Récolte de quinoa en Bolivie.
Récolte de quinoa en Bolivie. - Juan Karita/AP/SIPA

Green et Vert

Jets de pierre et dynamite

Très prisée des adeptes de nourriture saine pour ses incomparables qualités nutritive, la céréale des haut-plateaux andins se retrouve aujourd’hui au cœur d’importantes disputes territoriales entre deux régions boliviennes.

Selon les autorités, les affrontements entre producteurs de quinoa des villes de Quillacas et Coroma ont fait huit blessés et ont conduit le gouverneur du département de Potosí à demander la militarisation de la zone auprès du gouvernement central. Pour le journal La Razón, les blessés se comptent plutôt par dizaines, en raison de jets de pierre et d’une explosion de dynamite.

Consommée par les Incas pendant plusieurs siècles, le quinoa est aujourd’hui considéré par la NASA comme un aliment idéal pour les spationautes, en raison de sa haute teneur en protéines et autres éléments nutritifs.

Le retour à la terre

L’engouement de l’Occident pour cette céréale a permis à la Bolivie de faire passer ses exportations de 2,5 à 65 millions de dollars par an. Depuis 2006, le prix du quinoa a triplé.
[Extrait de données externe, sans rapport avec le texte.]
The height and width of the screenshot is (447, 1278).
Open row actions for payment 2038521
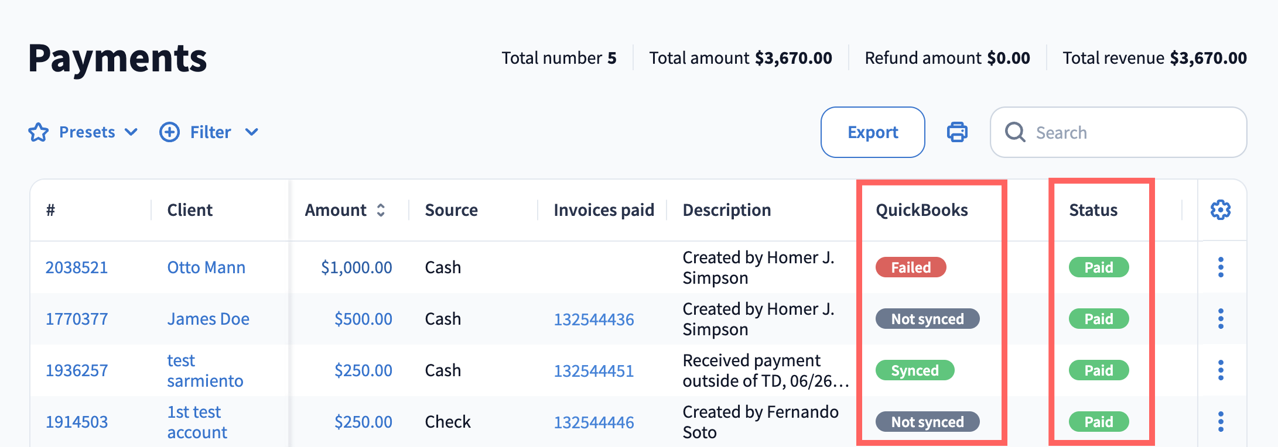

Le quinoa est produit dans d’autres pays andins et commence même à être planté aux États-Unis, au Canada et au Brésil. La Bolivie reste cependant le premier exportateur mondial, et connaît une rapide expansion des terres cultivées. Cette situation conduit à une inversion des flux migratoires, avec un retour vers l’altiplano des paysans qui avaient abandonné leurs terres pour gagner les villes.

Dans la région limitrophe entre les départements de Potosí et d’Oruro, la fièvre du quinoa est venue raviver un conflit centenaire concernant une zone de 250 km2, apte à la culture de quinoa et également riche en uranium.

Alors que la récolte approche, les producteurs sont parvenus à une trêve fragile, mais les tensions persistent et pourraient faire éclater de nouveaux affrontements à tout instant.

Vers une désertification de l’altiplano?

Cette guerre territoriale n’est pas la seule conséquence de l’essor que connaît la production de quinoa. Certains spécialistes estiment que le déplacement des frontières agricoles pourrait aussi conduire à une désertification massive des haut-plateaux boliviens.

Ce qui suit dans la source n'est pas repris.